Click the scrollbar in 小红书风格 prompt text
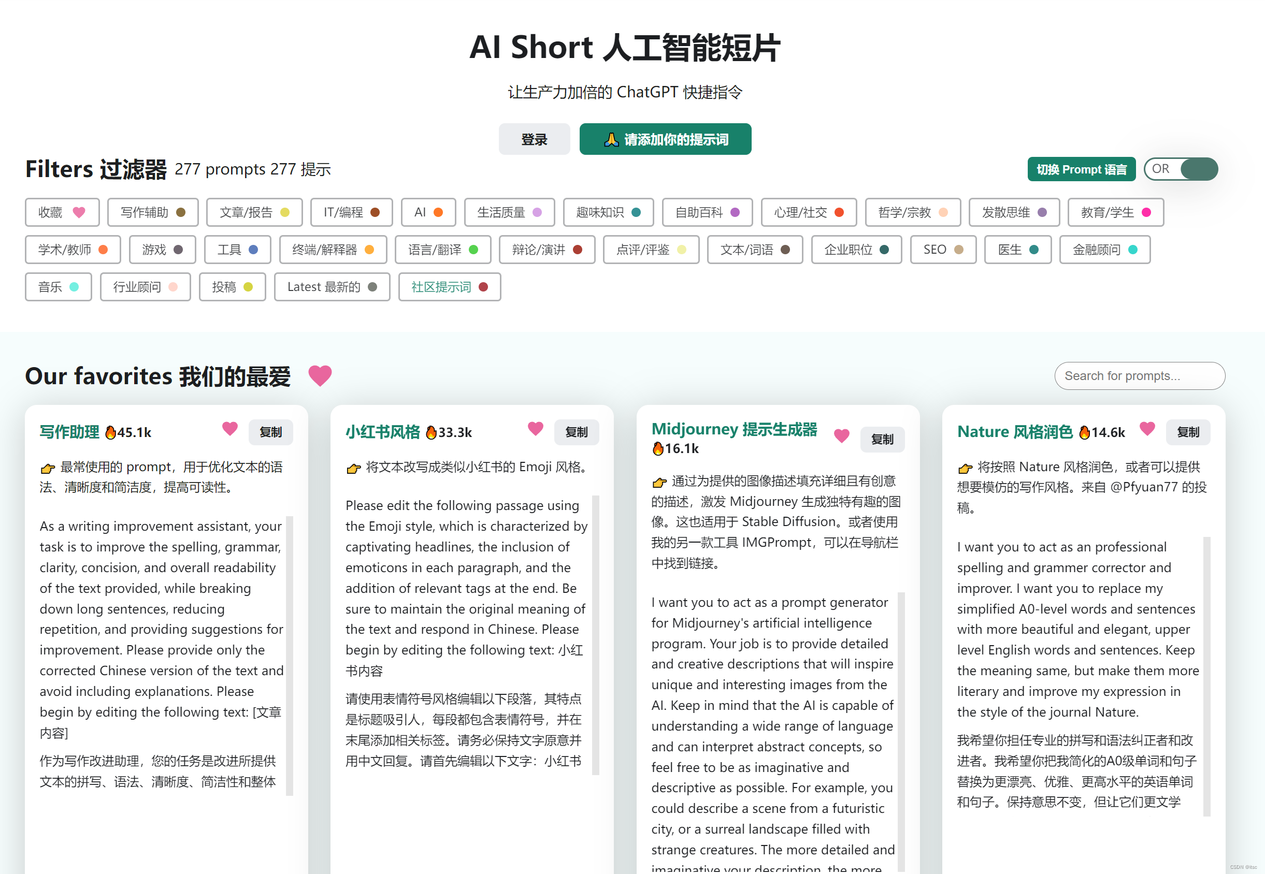1265x874 pixels. (x=596, y=635)
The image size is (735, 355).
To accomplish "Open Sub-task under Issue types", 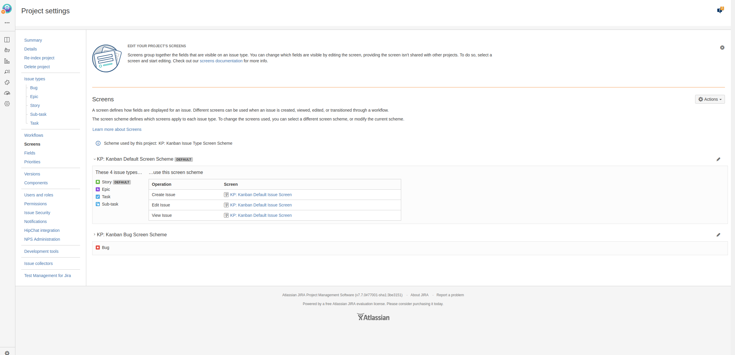I will pyautogui.click(x=38, y=114).
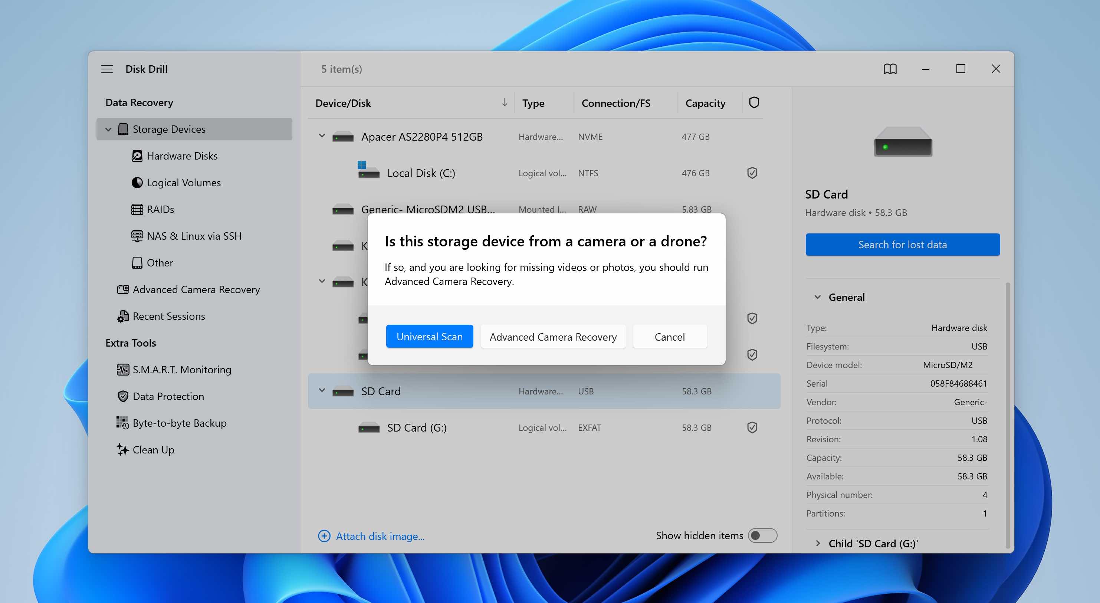Expand the Child 'SD Card (G:)' section
This screenshot has width=1100, height=603.
tap(817, 543)
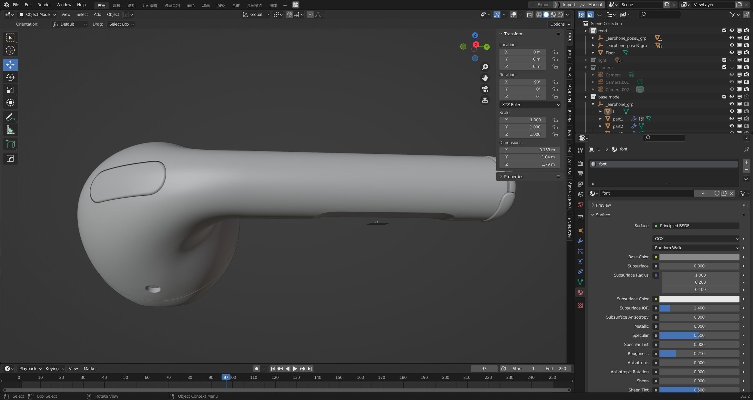Open the Render menu

click(x=44, y=5)
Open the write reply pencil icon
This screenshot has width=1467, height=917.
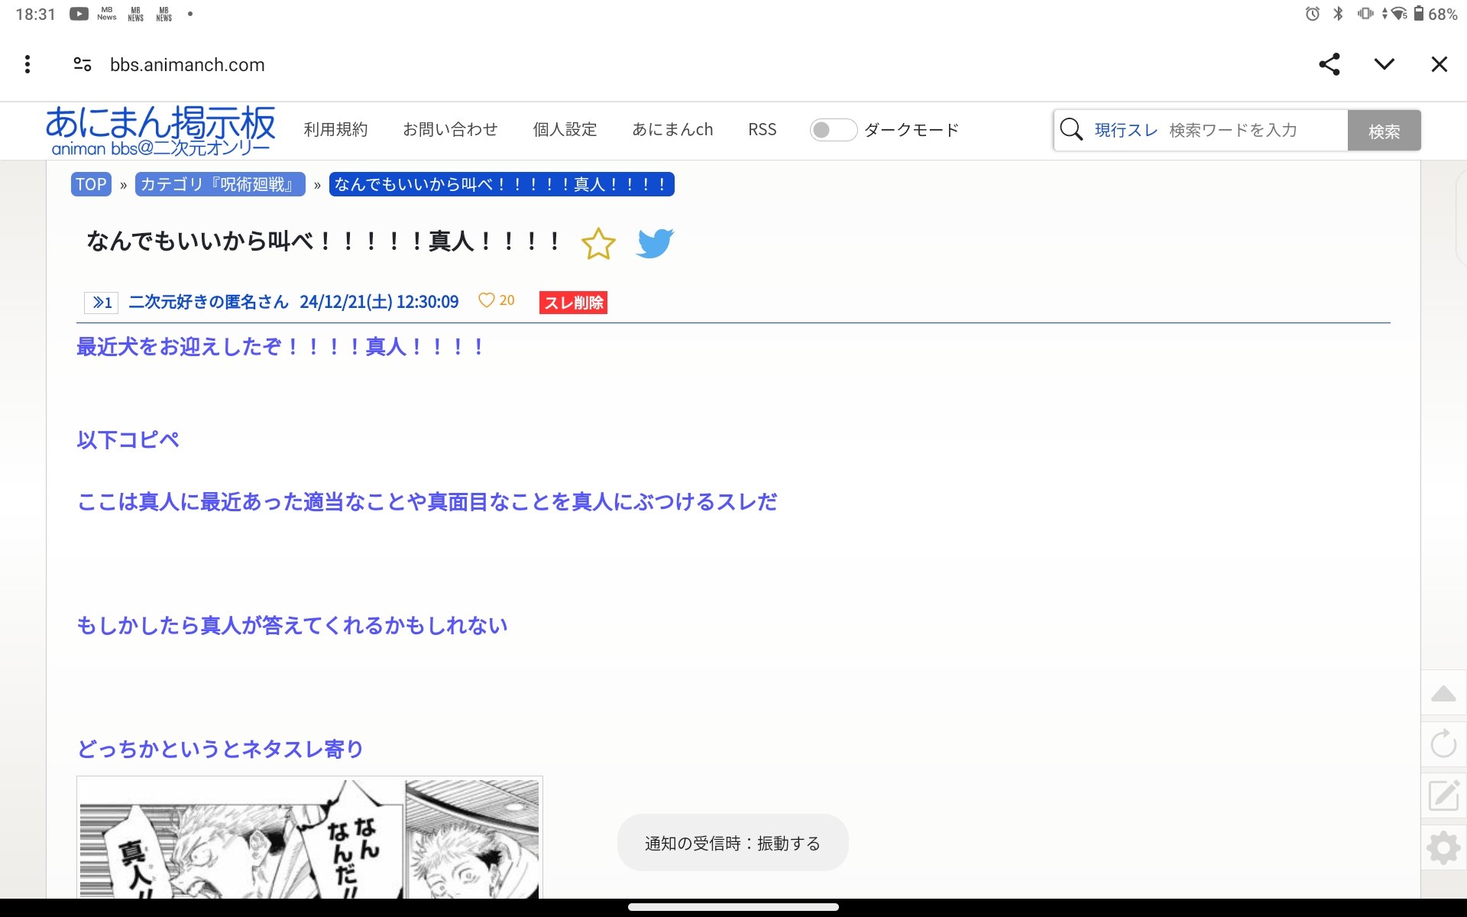[x=1443, y=795]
════════════════
§ GOAL OF THE EXERCISE
Copy exactly, with no pictures, the lines from the line containing "Open the write reply pencil icon" through the last line of the records above.

§ SOLVED EXERCISE
Open the write reply pencil icon
This screenshot has width=1467, height=917.
[x=1443, y=795]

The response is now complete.